L’Italia fa fatica ad aprirsi a nuove idee di ‘italianità’ eppure l’Italia multiculturale esiste eccome. Lo si capisce dallo sport, ad esempio dalle Azzurre che la scorsa settimana hanno vinto la medaglia d’oro alla staff etta 4×400 ai Giochi del Mediterraneo: Libania Grenot, Maria Benedicta Chigbolu, Ayomide Folorunso e Raphaele Lukudo.
Lo si capisce anche accendendo la radio. C’è una canzone che da 22 settimane è nella classifica dei singoli più ascoltati in Italia, il suo video ha 87 milioni di visualizzazioni su YouTube, una grande multinazionale come la Vodafone l’ha utilizzata per il suo spot pubblicitario. Si intitola “Cara Italia” e il ritornello fa così: “Quando mi dicon ‘vai a casa’, rispondo ‘sono già qua’ / Io t.v.b. cara Italia, sei la mia dolce metà”. Il cantante è Ghali, un ragazzo di 25 anni nato e cresciuto a Milano da genitori tunisini. Il magazine di musica Rolling Stone ha dedicato a lui la copertina di giugno, intitolando “Ghali è la nuova Italia”. A intervistarlo è stato un altro ragazzo di seconda generazione, lo scrittore Antonio Dikele Distefano, di origine angolana ma nato a Busto Arsizio. Forse è solo una questione di tempo.
Al contrario dell’Australia, l’Italia è stata storicamente un Paese d’emigrazione. Certo, andando ancora più indietro nella storia, centinaia di
popoli diversi hanno percorso la Penisola nel corso dei secoli rendendo gli ‘italiani’ un popolo di meticci. Ma questo gli italiani di oggi tendono spesso a dimenticarselo. Solo dal censimento del 1981 (il primo a registrare gli stranieri regolarmente residenti nel Paese) l’Italia si scopre un Paese di immigrazione. E da allora i numeri non hanno fatto che aumentare: se 37 anni fa si contavano 98.985 stranieri, oggi questo numero è arrivato a 3.714.137 (dati Istat, gennaio 2017). Tra questi ci sono anche circa 800mila ragazzi cresciuti in Italia che, con la cosiddetta riforma dello Ius Soli da anni bloccata in parlamento e completamente scomparsa dal dibattito politico alle ultime elezioni, rimangono a tutti gli effetti ‘cittadini senza cittadinanza’.

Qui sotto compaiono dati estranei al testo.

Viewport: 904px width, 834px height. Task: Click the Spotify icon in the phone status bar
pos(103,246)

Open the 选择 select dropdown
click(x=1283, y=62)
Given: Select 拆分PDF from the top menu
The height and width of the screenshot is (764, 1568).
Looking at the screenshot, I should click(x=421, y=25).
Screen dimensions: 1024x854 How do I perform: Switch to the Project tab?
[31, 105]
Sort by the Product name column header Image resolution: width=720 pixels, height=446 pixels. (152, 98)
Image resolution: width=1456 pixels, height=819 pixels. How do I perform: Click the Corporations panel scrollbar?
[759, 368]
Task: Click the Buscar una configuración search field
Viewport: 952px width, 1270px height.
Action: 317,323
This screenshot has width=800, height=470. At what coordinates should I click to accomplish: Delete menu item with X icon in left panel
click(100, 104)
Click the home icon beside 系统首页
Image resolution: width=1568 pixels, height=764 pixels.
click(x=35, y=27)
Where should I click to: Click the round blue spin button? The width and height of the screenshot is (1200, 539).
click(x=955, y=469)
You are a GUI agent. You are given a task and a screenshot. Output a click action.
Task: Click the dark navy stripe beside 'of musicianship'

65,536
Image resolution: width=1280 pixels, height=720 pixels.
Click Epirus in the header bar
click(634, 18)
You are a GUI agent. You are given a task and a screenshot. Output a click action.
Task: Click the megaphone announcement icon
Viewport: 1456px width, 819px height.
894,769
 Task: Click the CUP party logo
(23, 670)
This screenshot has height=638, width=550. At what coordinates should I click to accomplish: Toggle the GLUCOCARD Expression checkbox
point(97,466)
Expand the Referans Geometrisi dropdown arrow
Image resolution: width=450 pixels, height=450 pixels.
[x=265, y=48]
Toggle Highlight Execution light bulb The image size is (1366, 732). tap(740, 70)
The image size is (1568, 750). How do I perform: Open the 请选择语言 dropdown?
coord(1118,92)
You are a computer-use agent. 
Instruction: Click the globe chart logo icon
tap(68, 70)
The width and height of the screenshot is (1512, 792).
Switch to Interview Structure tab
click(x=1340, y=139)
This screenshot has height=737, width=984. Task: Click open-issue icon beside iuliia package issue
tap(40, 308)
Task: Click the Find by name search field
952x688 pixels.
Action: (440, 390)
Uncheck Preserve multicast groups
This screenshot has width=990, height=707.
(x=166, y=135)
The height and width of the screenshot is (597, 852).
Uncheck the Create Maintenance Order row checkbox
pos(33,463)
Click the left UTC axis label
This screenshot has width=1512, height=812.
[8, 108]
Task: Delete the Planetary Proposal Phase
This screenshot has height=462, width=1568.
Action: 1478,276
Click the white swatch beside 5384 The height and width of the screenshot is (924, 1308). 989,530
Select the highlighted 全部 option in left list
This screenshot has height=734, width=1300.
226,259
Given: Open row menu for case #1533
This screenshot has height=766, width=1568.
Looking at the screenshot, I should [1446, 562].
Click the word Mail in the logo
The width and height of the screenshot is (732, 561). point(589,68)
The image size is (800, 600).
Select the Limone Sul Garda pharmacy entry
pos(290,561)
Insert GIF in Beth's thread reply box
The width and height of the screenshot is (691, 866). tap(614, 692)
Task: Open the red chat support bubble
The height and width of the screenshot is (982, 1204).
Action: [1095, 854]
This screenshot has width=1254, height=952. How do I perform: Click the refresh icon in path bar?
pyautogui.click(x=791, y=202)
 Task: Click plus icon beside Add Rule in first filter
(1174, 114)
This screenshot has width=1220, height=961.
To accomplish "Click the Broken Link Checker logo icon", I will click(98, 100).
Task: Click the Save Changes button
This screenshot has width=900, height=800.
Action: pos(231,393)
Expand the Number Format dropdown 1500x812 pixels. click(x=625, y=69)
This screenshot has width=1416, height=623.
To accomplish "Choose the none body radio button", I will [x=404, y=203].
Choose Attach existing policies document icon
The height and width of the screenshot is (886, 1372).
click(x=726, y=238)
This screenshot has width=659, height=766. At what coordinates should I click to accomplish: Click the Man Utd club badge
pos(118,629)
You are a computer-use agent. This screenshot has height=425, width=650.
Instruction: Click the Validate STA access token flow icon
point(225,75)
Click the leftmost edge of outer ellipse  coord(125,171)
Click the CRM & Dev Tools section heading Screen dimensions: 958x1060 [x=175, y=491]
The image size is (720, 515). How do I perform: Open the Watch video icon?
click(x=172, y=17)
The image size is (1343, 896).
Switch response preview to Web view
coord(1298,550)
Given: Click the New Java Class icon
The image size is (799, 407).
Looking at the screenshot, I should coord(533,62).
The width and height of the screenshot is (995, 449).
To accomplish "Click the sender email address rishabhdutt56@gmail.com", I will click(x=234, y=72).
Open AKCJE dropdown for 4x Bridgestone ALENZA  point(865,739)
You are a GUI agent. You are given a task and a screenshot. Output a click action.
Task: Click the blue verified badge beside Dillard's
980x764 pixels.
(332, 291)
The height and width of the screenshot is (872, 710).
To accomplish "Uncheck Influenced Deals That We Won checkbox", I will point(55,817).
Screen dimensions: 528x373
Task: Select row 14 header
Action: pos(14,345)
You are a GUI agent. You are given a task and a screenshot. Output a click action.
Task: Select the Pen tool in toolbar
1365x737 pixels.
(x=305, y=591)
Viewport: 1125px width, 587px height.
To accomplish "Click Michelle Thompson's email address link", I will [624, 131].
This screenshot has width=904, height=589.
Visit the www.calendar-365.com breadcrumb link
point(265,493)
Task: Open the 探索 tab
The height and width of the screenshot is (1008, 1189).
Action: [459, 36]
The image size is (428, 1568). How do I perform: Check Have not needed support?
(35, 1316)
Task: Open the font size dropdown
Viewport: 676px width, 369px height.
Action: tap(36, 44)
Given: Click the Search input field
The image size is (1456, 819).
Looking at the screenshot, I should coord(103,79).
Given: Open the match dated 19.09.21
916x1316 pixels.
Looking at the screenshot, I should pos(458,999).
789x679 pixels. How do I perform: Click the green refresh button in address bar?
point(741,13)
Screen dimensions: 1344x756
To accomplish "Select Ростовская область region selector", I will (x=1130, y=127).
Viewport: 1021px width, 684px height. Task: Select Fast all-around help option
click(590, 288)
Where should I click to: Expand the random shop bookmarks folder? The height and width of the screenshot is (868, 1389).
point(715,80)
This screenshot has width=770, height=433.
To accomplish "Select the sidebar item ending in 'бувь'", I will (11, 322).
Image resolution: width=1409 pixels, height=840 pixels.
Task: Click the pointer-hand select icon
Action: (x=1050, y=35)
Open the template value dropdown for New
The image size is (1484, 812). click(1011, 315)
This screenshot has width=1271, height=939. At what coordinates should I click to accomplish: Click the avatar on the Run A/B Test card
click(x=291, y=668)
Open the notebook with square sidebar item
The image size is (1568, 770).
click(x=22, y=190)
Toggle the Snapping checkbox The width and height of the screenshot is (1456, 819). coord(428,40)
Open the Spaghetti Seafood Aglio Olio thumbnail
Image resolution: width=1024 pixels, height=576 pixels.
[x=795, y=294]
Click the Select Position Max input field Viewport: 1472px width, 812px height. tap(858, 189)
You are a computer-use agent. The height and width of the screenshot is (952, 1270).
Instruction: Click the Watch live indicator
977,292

Il “ti voglio bene” all’Italia di Ghali non deve essere dato per scontato. È un messaggio forte in questo clima sociale che va ascoltato e preso sul serio. Ci sono altri ragazzi di seconda generazione come lui che, come reazione alla discriminazione (inclusa la mancanza di diritti politici) decidono infine di autoescludersi, di identificarsi appositamente come il ‘diverso’. E questa è una frattura sociale che potrebbe essere molto pericolosa per il futuro dell’Italia.